Recently I wrote about my grief about losing a tooth (click here to read that article if you haven’t already). I’ve continued to ponder life lessons I can take from that trauma. Today’s is spiritual.
My tooth looked good on the outside. It worked just fine. I had no pain.
A closer look, an x-ray, showed a problem. But it wasn’t until the old crown came off that we could see how deep the problem really was.
I realized the same thing happens in our spiritual lives. On the surface everything looks great. We may be managing our affairs fine. We may be praying and more. But a closer look, such as what happens when we put a little stress into our lives, and we see how strong (or not) our spiritual foundation really is.
Look even deeper—an even greater emotional or physical stress—and we may find that the foundation we thought was solid is rotten through.
When we’re not deeply rooted in our faith—in my case, God and His word—and living out its tenets (such as to love one another, to not be anxious, or to repay evil with kindness), we rot from within. Then, when push comes to shove, we topple.

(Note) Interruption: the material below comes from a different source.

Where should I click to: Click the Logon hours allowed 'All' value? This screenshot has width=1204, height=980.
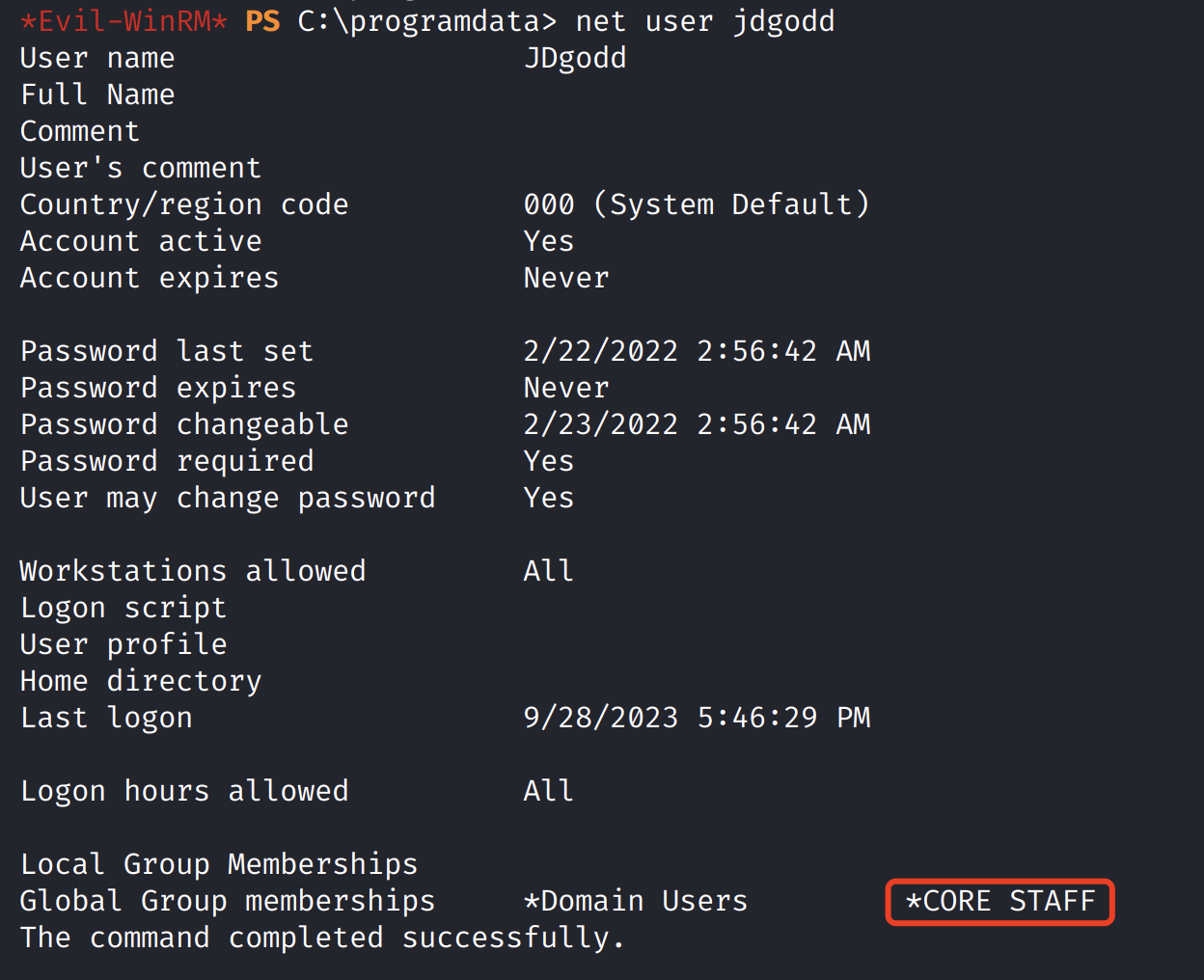point(548,791)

My problem led me to examine the solidness of my spiritual life; I found it lacking too. While I am strong and very capable, I am extremely limited compared to God. The Bible says, I can do all things through Him who gives me strength. (Phil. 4:13). This means that with a stronger foundation, I could do much more.
Even if my physical and emotional lives are strong, I can’t do much without a strong spiritual life. A strong spiritual life comes from being firmly rooted in truth, which for me is a faith in Jesus. Others’ spiritual foundations are based elsewhere.
Regardless, if the spiritual foundation is not strong and healthy, eventually, just like my tooth would have, it will rot and cause pain.
So while the tooth issue was not something I welcomed, I am not sure I would have looked at the state of my spiritual self without it. For this I am grateful.
What is niggling at you in your life, trying to lead you toward a stronger spiritual foundation?